The central bank has been telegraphing the rate increase for months. In September it looked close to acting, but turbulence in financial markets and uncertainties about the global growth outlook, particularly in China, caused officials to hold off.

By moving now, the Fed could put new pressure on emerging markets, particularly corporate borrowers in these countries that took out U.S. dollar loans which have gotten more expensive as the dollar rises in value.

The junk bond market is already reeling. Yields on low-rate junk bonds have jumped from 6.61% at the beginning of the year to 8.79%. In the process investors have retreated from junk bond funds, a development that prompted Third Avenue Management LLC last week to suspend withdrawals, which added to investor anxiety about the sector.

To ensure it doesn’t disrupt markets too much, officials noted in their statement that they intended to keep their portfolio of mortgage and Treasury securities large for the time being, avoiding selling securities or letting them mature without rolling them over.
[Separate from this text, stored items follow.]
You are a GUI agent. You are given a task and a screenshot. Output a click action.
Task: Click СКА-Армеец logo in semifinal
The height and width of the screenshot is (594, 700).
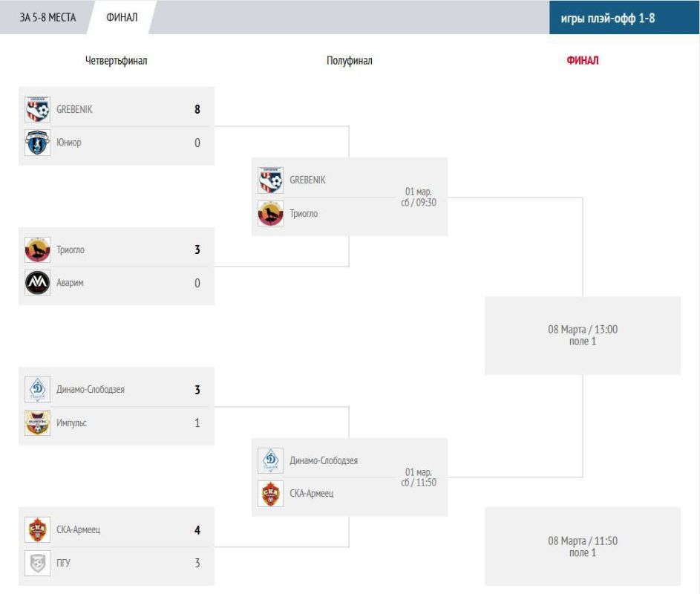click(x=270, y=494)
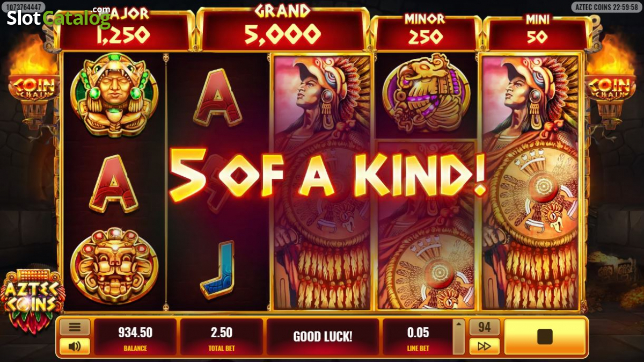Click the Balance 934.50 display
644x362 pixels.
pyautogui.click(x=135, y=337)
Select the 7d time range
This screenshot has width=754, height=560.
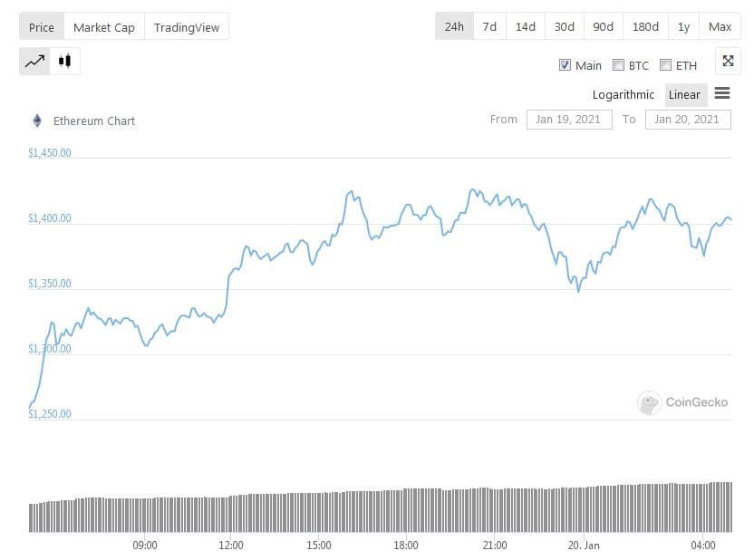coord(489,26)
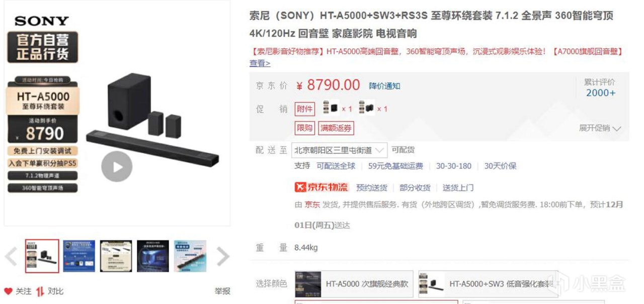Screen dimensions: 644x304
Task: Select the second product thumbnail
Action: click(x=79, y=256)
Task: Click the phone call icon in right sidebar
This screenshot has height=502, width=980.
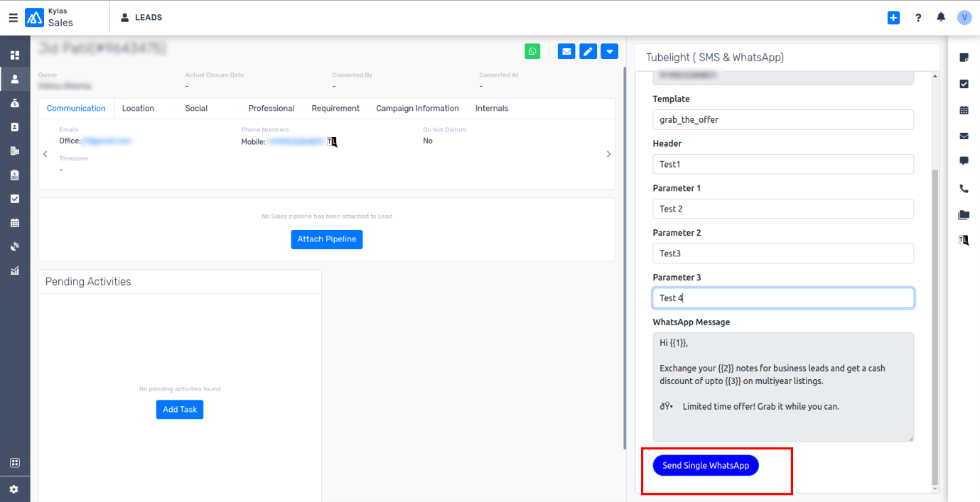Action: click(x=964, y=189)
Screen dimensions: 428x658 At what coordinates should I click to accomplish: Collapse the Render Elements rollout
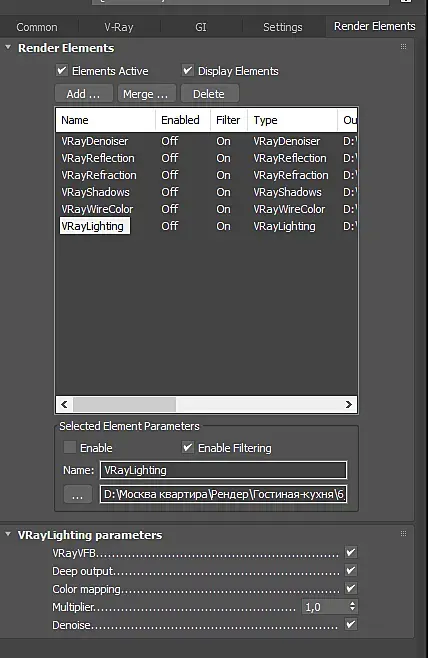tap(8, 47)
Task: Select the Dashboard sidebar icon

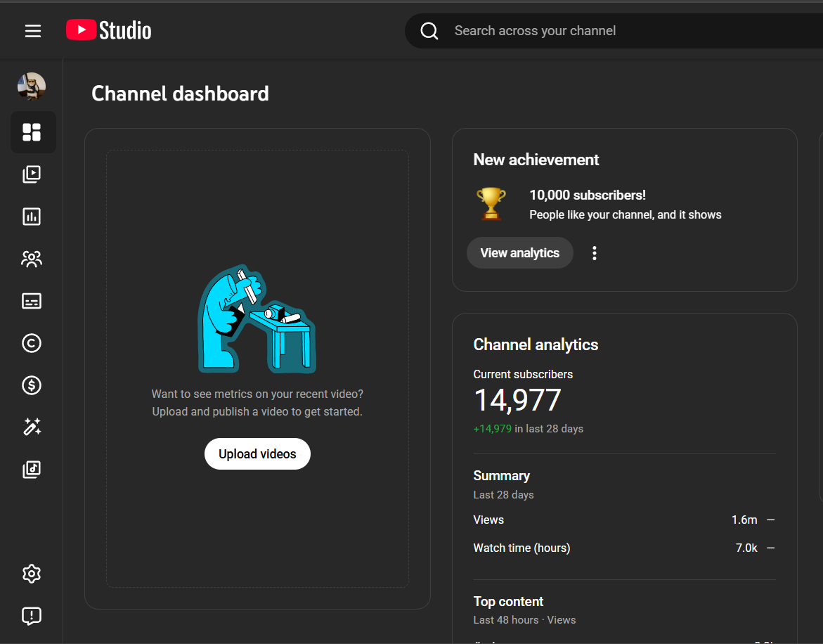Action: pyautogui.click(x=32, y=132)
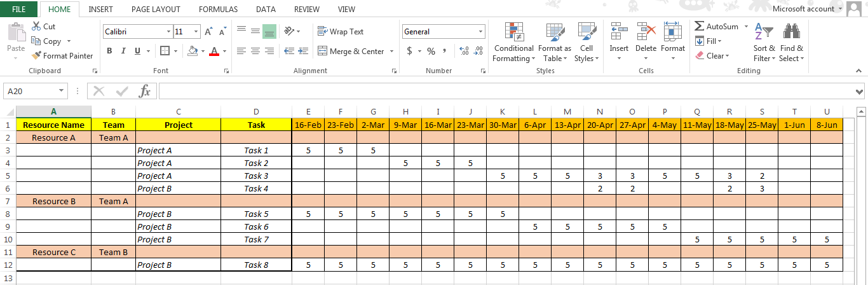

It said it wouldn’t reduce its holdings until rate increases were “well under way.” The Fed has assets of $4.5 trillion and shrinking the portfolio could shake up markets.

The Fed’s rate increase goes into effect Thursday. That is when the central bank will begin moving two new levers. One is an interest rate it pays on deposits—known as reserves—which banks keep with the central bank. This rate will move to 0.50% from 0.25%. The other is a rate the Fed pays to money market mutual funds and others on trades known as overnight reverse repurchase agreements, or repos. That rate will move to 0.25% from 0.050%.

Officials expect their benchmark rate, the federal funds rate, which is what banks pay each other for overnight loans, to move toward the middle of the 0.25% to 0.50% channel it is creating with these two other rates.

Officials in 2014 set a $300 billion limit on the amount of reverse repo trades they would conduct with Wall Street firms to maintain the lower bound of the channel. In a technical step to ensure there are no constraints on getting rates where they want them, the Fed on Wednesday said it would lift that cap to around $2 trillion.

The central bank also raised the rate it charges banks on emergency loans, by a quarter percentage point to 1%.